Don Camillo Pezzuoli è canonico del capitolo del duomo di Modena. Nato a Maranello nel 1922, ordinato nel 1945, ha educato generazioni di giovani in particolare universitari nella Fuci locale e nazionale, nel Collegio san Carlo di Modena di cui è stato per decenni Rettore e nell’Accademia militare di Modena. E come scrivono nella postfazione del libro i suoi due vice durante l’incarico di Assistente centrale, Don Mario Albertini e don Lorenzo Chiarinelli: “Don Camillo è stato il riferimento solido e sereno, autorevole e solidale, esperto e fedele. Da noi, i due “vice”, è stato sempre considerato “un uomo virtuoso, pieno di Spirito Santo e di fede”, come il Barnaba della prima comunità di Gerusalemme e di Antiochia. Il Congresso di Verona (1969) segnò una svolta nella tradizione della Fuci. E don Camillo sottolineava in proposito l’impegno e le modalità per essere chiesa che cammina nella storia, che ama e serve; per essere poveri e liberi, presenti e responsabili, testimoni di un amore che si dona e che supera se stesso nell’obbedienza allo Spirito”.

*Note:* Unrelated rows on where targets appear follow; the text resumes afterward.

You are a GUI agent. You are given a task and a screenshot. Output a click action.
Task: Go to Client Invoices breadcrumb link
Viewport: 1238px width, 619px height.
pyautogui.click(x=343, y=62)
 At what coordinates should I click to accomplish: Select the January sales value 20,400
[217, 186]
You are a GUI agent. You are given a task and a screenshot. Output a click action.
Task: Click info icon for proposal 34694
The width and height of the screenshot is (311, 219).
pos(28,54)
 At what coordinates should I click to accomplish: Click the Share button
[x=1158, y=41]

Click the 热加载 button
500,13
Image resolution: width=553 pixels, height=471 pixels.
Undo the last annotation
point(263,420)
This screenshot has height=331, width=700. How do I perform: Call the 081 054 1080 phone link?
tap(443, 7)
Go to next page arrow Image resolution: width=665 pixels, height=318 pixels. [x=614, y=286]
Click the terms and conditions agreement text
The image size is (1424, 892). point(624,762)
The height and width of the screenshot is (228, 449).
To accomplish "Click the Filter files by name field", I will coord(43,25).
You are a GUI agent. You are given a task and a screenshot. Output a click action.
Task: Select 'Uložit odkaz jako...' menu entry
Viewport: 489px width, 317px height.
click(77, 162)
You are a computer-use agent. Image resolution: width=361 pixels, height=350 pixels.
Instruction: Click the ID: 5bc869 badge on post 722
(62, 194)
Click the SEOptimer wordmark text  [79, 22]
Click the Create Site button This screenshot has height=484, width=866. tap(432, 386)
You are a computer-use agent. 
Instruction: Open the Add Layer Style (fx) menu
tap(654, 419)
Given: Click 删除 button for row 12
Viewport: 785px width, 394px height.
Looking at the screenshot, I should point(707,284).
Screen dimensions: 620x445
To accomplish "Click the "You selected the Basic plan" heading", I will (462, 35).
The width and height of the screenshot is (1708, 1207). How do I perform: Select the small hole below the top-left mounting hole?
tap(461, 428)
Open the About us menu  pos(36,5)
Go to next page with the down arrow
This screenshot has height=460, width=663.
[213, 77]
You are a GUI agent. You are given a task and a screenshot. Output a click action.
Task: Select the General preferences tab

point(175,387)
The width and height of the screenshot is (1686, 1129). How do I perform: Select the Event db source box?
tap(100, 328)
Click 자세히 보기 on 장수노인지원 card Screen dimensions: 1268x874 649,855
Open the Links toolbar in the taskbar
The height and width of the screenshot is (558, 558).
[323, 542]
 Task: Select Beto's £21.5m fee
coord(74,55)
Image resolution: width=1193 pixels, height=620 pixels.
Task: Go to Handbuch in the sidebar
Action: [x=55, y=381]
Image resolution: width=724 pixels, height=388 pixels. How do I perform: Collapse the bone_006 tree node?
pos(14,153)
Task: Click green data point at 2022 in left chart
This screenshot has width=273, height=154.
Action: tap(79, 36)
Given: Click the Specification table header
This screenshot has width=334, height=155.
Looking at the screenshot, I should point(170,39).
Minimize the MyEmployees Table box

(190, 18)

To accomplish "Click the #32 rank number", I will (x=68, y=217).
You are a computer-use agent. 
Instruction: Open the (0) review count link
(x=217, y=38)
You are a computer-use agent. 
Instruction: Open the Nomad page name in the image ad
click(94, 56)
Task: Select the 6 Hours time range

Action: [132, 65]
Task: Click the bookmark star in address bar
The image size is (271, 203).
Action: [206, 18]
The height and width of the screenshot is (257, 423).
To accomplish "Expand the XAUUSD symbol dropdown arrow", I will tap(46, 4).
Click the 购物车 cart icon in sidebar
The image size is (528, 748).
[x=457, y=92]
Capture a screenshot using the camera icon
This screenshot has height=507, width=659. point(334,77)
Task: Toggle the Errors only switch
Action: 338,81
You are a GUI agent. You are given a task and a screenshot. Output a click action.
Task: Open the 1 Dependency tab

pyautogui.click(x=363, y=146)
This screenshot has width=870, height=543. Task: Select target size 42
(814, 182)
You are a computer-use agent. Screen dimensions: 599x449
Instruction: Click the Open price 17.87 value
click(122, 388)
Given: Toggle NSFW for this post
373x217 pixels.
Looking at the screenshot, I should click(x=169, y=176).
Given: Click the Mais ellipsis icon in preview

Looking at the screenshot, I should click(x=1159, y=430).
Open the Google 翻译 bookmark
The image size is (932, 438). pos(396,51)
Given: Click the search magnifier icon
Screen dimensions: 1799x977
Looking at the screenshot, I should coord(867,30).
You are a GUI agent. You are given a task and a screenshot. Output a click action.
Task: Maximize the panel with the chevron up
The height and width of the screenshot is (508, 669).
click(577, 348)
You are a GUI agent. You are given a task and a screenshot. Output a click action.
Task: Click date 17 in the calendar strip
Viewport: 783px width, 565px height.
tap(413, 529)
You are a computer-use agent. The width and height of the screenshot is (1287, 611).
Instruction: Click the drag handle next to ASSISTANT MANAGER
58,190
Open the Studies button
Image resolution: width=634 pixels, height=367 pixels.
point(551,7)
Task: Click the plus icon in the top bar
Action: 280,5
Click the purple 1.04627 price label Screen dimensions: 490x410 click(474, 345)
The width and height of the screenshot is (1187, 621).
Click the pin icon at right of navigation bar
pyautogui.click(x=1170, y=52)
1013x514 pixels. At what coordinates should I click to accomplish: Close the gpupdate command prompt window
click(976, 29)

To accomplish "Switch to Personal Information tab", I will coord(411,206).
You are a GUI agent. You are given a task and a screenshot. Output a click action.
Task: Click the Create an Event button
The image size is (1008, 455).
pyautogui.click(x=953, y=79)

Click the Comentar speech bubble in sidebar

Nella premessa al libro, firmata da Mirella Gallinaro, Giovanni Benzoni, Serena Marini, Marco Ivaldo e Giuseppino Monni, presidenti della Fuci dal ‘68 al ’74, viene ricordata la didascalia della foto pubblicata su “Ricerca” all’indomani della sua nomina ad Assistente centrale della Fuci: “Da tempo immemorabile (!) è assistente del circolo della FUCI di Modena. Fra le note caratteristiche che più interesseranno i fucini, oltre la cordialità senza pari, una grande capacità di ascoltare soprattutto quando si è in riunione pronto a rifarsi del suo silenzio durante l’omelia….” Nella didascalia si avvertono modi della tradizione goliardica fucina, ma pure sono individuati tratti del carattere del nuovo assistente, che ci sembrano confermati anche dalla rilettura dei 18 scritti di don Camillo che compaiono su “Ricerca”.
Don Pezzuoli è presente in modo del tutto sobrio, scrive con parsimonia con un taglio quasi esclusivamente spirituale, salvo due interventi su argomenti che lo hanno appassionato e coinvolto in particolare in diocesi, quello della perequazione della congrua e della riflessione sulla povertà della chiesa e quello del ruolo dei collegi e delle scuole “cattoliche”, da lui vissuto come rettore del collegio san Carlo a Modena.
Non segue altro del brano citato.